Stored items:
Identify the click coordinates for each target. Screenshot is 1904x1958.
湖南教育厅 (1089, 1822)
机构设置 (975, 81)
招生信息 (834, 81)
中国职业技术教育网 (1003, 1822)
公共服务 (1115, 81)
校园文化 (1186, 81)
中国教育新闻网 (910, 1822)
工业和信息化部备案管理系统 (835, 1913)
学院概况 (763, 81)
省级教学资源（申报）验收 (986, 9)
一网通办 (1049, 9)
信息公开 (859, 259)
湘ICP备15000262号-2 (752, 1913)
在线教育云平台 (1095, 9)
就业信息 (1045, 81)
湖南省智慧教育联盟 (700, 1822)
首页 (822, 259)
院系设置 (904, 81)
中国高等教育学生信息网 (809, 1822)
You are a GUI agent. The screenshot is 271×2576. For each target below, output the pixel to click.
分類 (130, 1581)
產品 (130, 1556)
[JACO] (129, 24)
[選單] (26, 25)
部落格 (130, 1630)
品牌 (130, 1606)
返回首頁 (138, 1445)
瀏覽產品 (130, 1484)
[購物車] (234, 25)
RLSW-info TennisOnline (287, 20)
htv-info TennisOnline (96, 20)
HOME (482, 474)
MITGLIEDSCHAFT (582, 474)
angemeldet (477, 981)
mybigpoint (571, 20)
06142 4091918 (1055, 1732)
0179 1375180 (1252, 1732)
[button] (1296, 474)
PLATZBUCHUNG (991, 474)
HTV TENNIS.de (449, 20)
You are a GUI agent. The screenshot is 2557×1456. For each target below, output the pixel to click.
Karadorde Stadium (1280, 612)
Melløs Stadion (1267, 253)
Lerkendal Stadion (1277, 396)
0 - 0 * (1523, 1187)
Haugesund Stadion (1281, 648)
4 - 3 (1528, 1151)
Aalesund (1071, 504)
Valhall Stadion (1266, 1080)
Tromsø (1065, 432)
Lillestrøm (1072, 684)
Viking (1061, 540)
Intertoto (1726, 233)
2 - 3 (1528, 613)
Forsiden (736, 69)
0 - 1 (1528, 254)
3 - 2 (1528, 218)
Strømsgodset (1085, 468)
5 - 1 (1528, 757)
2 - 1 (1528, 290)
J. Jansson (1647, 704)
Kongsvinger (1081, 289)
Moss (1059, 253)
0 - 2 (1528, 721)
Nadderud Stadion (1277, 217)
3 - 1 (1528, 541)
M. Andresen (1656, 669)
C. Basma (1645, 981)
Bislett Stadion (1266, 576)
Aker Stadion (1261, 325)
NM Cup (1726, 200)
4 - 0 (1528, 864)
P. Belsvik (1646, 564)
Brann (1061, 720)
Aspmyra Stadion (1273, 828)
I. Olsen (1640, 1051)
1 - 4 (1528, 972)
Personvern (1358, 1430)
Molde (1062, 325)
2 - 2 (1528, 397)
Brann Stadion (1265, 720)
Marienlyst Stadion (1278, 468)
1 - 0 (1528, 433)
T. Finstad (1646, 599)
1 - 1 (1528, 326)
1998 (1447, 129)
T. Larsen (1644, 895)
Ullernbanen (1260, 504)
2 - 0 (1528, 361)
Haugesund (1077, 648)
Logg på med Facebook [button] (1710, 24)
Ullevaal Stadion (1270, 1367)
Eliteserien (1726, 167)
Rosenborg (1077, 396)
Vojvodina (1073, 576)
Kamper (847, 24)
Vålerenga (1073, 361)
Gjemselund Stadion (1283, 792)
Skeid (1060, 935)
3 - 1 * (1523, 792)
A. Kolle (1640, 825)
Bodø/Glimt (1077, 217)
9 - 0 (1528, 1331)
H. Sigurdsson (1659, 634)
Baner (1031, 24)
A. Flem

▶ **WHAT THE TASK ASKS**:
Among the lines above, find those with the word "TennisOnline" and list them.

▶ **WRITTEN ANSWER**:
RLSW-info TennisOnline (287, 20)
htv-info TennisOnline (96, 20)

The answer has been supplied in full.